Study material: Begin
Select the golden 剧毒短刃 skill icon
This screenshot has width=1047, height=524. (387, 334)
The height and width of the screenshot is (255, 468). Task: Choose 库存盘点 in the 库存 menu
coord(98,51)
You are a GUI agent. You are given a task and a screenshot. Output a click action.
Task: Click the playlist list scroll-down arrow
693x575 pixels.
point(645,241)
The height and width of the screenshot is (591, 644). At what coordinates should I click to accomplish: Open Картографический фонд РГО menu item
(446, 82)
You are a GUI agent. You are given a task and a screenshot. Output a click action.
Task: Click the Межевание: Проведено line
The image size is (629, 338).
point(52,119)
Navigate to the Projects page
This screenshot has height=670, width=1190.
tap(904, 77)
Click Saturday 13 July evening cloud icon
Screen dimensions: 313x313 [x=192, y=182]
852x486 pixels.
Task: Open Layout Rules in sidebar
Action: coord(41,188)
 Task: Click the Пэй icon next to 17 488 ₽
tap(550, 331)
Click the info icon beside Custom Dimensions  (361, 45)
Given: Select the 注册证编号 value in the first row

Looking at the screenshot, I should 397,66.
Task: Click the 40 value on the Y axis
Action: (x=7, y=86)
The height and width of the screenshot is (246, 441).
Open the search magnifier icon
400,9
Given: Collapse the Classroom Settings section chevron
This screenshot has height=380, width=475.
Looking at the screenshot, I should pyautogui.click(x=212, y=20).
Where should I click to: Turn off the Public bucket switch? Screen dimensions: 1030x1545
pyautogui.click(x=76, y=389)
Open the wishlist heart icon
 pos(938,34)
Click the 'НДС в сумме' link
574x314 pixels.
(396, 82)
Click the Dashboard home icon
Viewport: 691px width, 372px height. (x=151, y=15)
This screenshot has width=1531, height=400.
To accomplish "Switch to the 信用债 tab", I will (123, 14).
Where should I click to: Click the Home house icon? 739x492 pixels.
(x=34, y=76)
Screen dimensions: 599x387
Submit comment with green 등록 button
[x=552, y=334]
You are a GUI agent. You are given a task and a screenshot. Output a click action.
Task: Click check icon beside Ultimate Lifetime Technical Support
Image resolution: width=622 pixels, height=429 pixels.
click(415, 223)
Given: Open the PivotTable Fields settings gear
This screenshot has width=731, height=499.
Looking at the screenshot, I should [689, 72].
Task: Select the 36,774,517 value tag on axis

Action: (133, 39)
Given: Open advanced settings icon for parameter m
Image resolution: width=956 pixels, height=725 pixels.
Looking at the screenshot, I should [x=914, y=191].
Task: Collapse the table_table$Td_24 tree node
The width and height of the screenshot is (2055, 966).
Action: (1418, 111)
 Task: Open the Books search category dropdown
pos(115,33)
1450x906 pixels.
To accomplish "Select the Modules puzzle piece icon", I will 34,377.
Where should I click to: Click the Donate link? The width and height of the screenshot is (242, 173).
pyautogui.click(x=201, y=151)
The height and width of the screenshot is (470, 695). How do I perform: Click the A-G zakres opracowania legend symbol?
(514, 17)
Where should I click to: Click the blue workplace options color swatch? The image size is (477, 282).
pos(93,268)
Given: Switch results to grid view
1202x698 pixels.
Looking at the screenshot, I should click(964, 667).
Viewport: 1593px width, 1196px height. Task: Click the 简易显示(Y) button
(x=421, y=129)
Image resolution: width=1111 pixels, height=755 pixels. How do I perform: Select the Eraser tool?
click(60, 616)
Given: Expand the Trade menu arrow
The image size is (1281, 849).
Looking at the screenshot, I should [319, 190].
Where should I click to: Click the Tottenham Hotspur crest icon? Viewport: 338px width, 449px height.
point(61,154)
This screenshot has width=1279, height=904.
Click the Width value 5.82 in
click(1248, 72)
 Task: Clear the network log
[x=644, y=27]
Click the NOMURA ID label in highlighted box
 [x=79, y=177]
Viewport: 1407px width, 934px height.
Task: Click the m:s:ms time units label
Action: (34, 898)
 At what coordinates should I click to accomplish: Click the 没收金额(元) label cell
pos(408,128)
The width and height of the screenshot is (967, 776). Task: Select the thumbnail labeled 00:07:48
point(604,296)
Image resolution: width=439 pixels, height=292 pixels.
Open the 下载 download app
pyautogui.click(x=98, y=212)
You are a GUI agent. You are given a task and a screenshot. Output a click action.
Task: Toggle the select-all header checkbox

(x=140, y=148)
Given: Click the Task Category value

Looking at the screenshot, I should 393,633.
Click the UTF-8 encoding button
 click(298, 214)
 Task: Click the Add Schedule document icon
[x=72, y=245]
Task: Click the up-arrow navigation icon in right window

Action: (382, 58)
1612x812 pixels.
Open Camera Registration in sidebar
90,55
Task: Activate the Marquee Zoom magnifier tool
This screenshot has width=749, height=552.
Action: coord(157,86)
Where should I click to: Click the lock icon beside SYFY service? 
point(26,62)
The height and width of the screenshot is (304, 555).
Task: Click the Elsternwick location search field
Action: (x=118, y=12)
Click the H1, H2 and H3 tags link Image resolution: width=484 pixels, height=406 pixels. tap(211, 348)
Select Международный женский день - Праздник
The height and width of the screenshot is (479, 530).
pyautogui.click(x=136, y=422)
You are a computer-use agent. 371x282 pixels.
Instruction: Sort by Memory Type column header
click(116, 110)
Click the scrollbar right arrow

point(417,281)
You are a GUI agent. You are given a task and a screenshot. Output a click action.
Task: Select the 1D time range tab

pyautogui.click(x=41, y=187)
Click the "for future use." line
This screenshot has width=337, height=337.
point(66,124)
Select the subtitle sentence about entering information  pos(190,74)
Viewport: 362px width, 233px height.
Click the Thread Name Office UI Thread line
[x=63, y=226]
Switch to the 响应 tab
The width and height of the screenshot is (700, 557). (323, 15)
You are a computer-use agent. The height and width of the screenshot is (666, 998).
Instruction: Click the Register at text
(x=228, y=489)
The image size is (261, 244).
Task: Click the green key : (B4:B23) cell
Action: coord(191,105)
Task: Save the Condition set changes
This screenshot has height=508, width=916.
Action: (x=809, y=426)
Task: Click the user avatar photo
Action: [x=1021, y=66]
Study material: End
* **Your assignment**
Reproduce the data exactly, altering nothing.

* **Written response**
Select the golden 剧毒短刃 skill icon
This screenshot has width=1047, height=524. (387, 334)
The height and width of the screenshot is (255, 468). Task: Choose 库存盘点 in the 库存 menu
coord(98,51)
You are a GUI agent. You are given a task and a screenshot. Output a click action.
Task: Click the playlist list scroll-down arrow
693x575 pixels.
point(645,241)
The height and width of the screenshot is (591, 644). At what coordinates should I click to accomplish: Open Картографический фонд РГО menu item
(446, 82)
You are a GUI agent. You are given a task and a screenshot. Output a click action.
Task: Click the Межевание: Проведено line
The image size is (629, 338).
point(52,119)
Navigate to the Projects page
This screenshot has height=670, width=1190.
tap(904, 77)
Click Saturday 13 July evening cloud icon
Screen dimensions: 313x313 [x=192, y=182]
852x486 pixels.
Task: Open Layout Rules in sidebar
Action: coord(41,188)
 Task: Click the Пэй icon next to 17 488 ₽
tap(550, 331)
Click the info icon beside Custom Dimensions  (361, 45)
Given: Select the 注册证编号 value in the first row

Looking at the screenshot, I should 397,66.
Task: Click the 40 value on the Y axis
Action: (x=7, y=86)
The height and width of the screenshot is (246, 441).
Open the search magnifier icon
400,9
Given: Collapse the Classroom Settings section chevron
This screenshot has height=380, width=475.
Looking at the screenshot, I should pyautogui.click(x=212, y=20).
Where should I click to: Turn off the Public bucket switch? Screen dimensions: 1030x1545
pyautogui.click(x=76, y=389)
Open the wishlist heart icon
 pos(938,34)
Click the 'НДС в сумме' link
574x314 pixels.
(396, 82)
Click the Dashboard home icon
Viewport: 691px width, 372px height. (x=151, y=15)
This screenshot has width=1531, height=400.
To accomplish "Switch to the 信用债 tab", I will (123, 14).
Where should I click to: Click the Home house icon? 739x492 pixels.
(x=34, y=76)
Screen dimensions: 599x387
Submit comment with green 등록 button
[x=552, y=334]
You are a GUI agent. You are given a task and a screenshot. Output a click action.
Task: Click check icon beside Ultimate Lifetime Technical Support
Image resolution: width=622 pixels, height=429 pixels.
click(415, 223)
Given: Open the PivotTable Fields settings gear
This screenshot has width=731, height=499.
Looking at the screenshot, I should [689, 72].
Task: Select the 36,774,517 value tag on axis

Action: (133, 39)
Given: Open advanced settings icon for parameter m
Image resolution: width=956 pixels, height=725 pixels.
Looking at the screenshot, I should [x=914, y=191].
Task: Collapse the table_table$Td_24 tree node
The width and height of the screenshot is (2055, 966).
Action: (1418, 111)
 Task: Open the Books search category dropdown
pos(115,33)
1450x906 pixels.
To accomplish "Select the Modules puzzle piece icon", I will 34,377.
Where should I click to: Click the Donate link? The width and height of the screenshot is (242, 173).
pyautogui.click(x=201, y=151)
The height and width of the screenshot is (470, 695). How do I perform: Click the A-G zakres opracowania legend symbol?
(514, 17)
Where should I click to: Click the blue workplace options color swatch? The image size is (477, 282).
pos(93,268)
Given: Switch results to grid view
1202x698 pixels.
Looking at the screenshot, I should click(964, 667).
Viewport: 1593px width, 1196px height. Task: Click the 简易显示(Y) button
(x=421, y=129)
Image resolution: width=1111 pixels, height=755 pixels. How do I perform: Select the Eraser tool?
click(60, 616)
Given: Expand the Trade menu arrow
The image size is (1281, 849).
Looking at the screenshot, I should [319, 190].
Where should I click to: Click the Tottenham Hotspur crest icon? Viewport: 338px width, 449px height.
point(61,154)
This screenshot has width=1279, height=904.
Click the Width value 5.82 in
click(1248, 72)
 Task: Clear the network log
[x=644, y=27]
Click the NOMURA ID label in highlighted box
 [x=79, y=177]
Viewport: 1407px width, 934px height.
Task: Click the m:s:ms time units label
Action: (34, 898)
 At what coordinates should I click to accomplish: Click the 没收金额(元) label cell
pos(408,128)
The width and height of the screenshot is (967, 776). Task: Select the thumbnail labeled 00:07:48
point(604,296)
Image resolution: width=439 pixels, height=292 pixels.
Open the 下载 download app
pyautogui.click(x=98, y=212)
You are a GUI agent. You are given a task and a screenshot. Output a click action.
Task: Toggle the select-all header checkbox

(x=140, y=148)
Given: Click the Task Category value

Looking at the screenshot, I should 393,633.
Click the UTF-8 encoding button
 click(298, 214)
 Task: Click the Add Schedule document icon
[x=72, y=245]
Task: Click the up-arrow navigation icon in right window

Action: (382, 58)
1612x812 pixels.
Open Camera Registration in sidebar
90,55
Task: Activate the Marquee Zoom magnifier tool
This screenshot has width=749, height=552.
Action: coord(157,86)
Where should I click to: Click the lock icon beside SYFY service? 
point(26,62)
The height and width of the screenshot is (304, 555).
Task: Click the Elsternwick location search field
Action: (x=118, y=12)
Click the H1, H2 and H3 tags link Image resolution: width=484 pixels, height=406 pixels. tap(211, 348)
Select Международный женский день - Праздник
The height and width of the screenshot is (479, 530).
pyautogui.click(x=136, y=422)
You are a computer-use agent. 371x282 pixels.
Instruction: Sort by Memory Type column header
click(116, 110)
Click the scrollbar right arrow

point(417,281)
You are a GUI agent. You are given a task and a screenshot. Output a click action.
Task: Select the 1D time range tab

pyautogui.click(x=41, y=187)
Click the "for future use." line
This screenshot has width=337, height=337.
point(66,124)
Select the subtitle sentence about entering information  pos(190,74)
Viewport: 362px width, 233px height.
Click the Thread Name Office UI Thread line
[x=63, y=226]
Switch to the 响应 tab
The width and height of the screenshot is (700, 557). (323, 15)
You are a computer-use agent. The height and width of the screenshot is (666, 998).
Instruction: Click the Register at text
(x=228, y=489)
The image size is (261, 244).
Task: Click the green key : (B4:B23) cell
Action: coord(191,105)
Task: Save the Condition set changes
This screenshot has height=508, width=916.
Action: (x=809, y=426)
Task: Click the user avatar photo
Action: [x=1021, y=66]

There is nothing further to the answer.